IndigiShare gets off the ground with Rotorua Trust grant

Rotorua Trust has contributed towards a PledgeMe campaign to get IndigiShare – an initiative that aims to elevate Rotorua’s Māori entrepreneurial and business potential – off the ground.

Indigishare was set up during the first nationwide lockdown as a solution for those who lost employment due to COVID-19. It aims to help Māori businesses by developing a financial mechanism emulating the tikanga of koha.

With the koha model, Māori whānau are able to call on a ‘crowd’ for financial support at an affordable level, and for lenders to pay it back over time at a 0 per cent interest rate.

Thanks to the $100,000 Rotorua Trust grant, IndigiShare now has the means to get off the ground.

Chairperson Maria Ngawati says those on the IndigiShare governance board are all volunteers and the funding will go towards building out the initial operations and IT needs, that will set them up for success.

“This funding is integral to establishing IndigiShare. We now plan to be up and running in the next six to eight months.

“Through our research, we discovered there were inequities in access to capital, with many Māori businesses not being able to get a loan through traditional lending institutions. This has often meant these businesses then have to turn to other lending agencies with far higher interest rates.

“IndigiShare sets out to correct that imbalance through a model that best aligns with Māori business and community practices.”

Ms Ngawati says the model is a combination of peer-to-peer lending and crowdfunding, and will target Māori businesses to start-up, survive and thrive.

“We are sincerely thankful that Rotorua Trust believes in us and what we are setting out to do”.

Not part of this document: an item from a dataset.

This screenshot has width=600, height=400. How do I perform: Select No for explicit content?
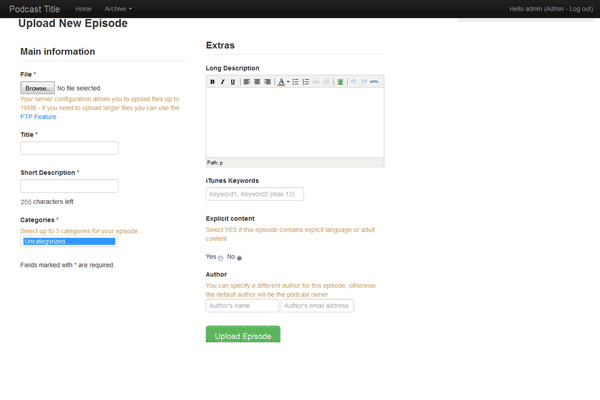point(239,258)
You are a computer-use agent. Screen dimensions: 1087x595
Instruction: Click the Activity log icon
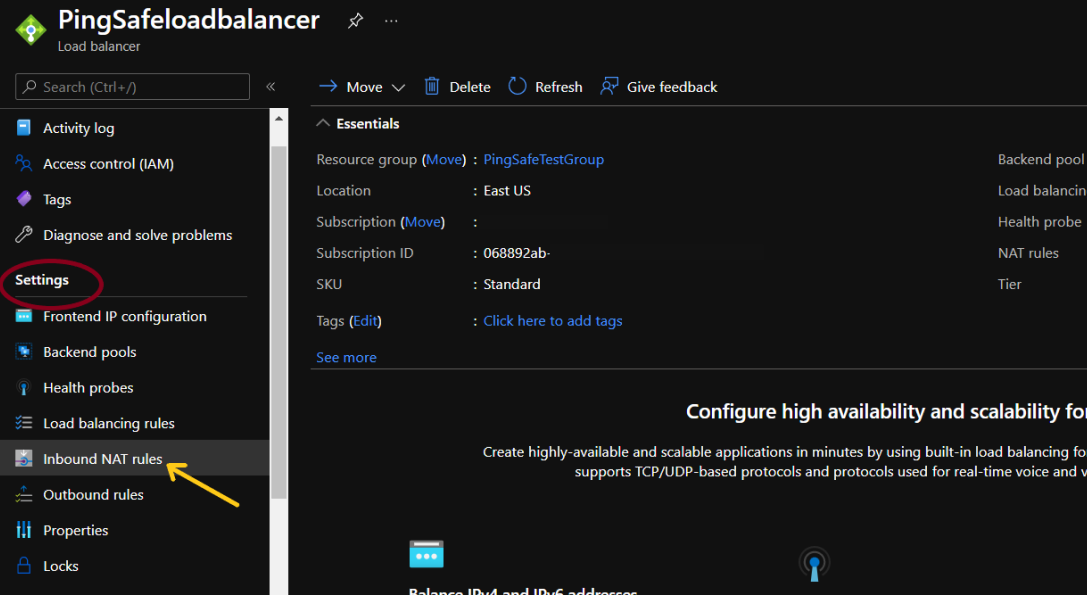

“The Trust recognises our kaupapa is about transformation and the opportunity to move away from a more traditional transactional grant process, in order to amplify impact.”

Ms Ngawati says while Rotorua Trust has provided the financial boost IndigiShare needed, a number of other organisations and individuals have supported the kaupapa over the past year.

Rotorua Trust Chairman Stewart Edward says if the model is successful, IndigiShare has the potential to positively influence local business growth and employment rates, especially for those Māori businesses that were disproportionately affected by COVID in Rotorua.

“Rotorua Trust recognises this is a high-risk proposal. However, if the application was declined, we would never know how transformational this by Māori, for Māori model could be.”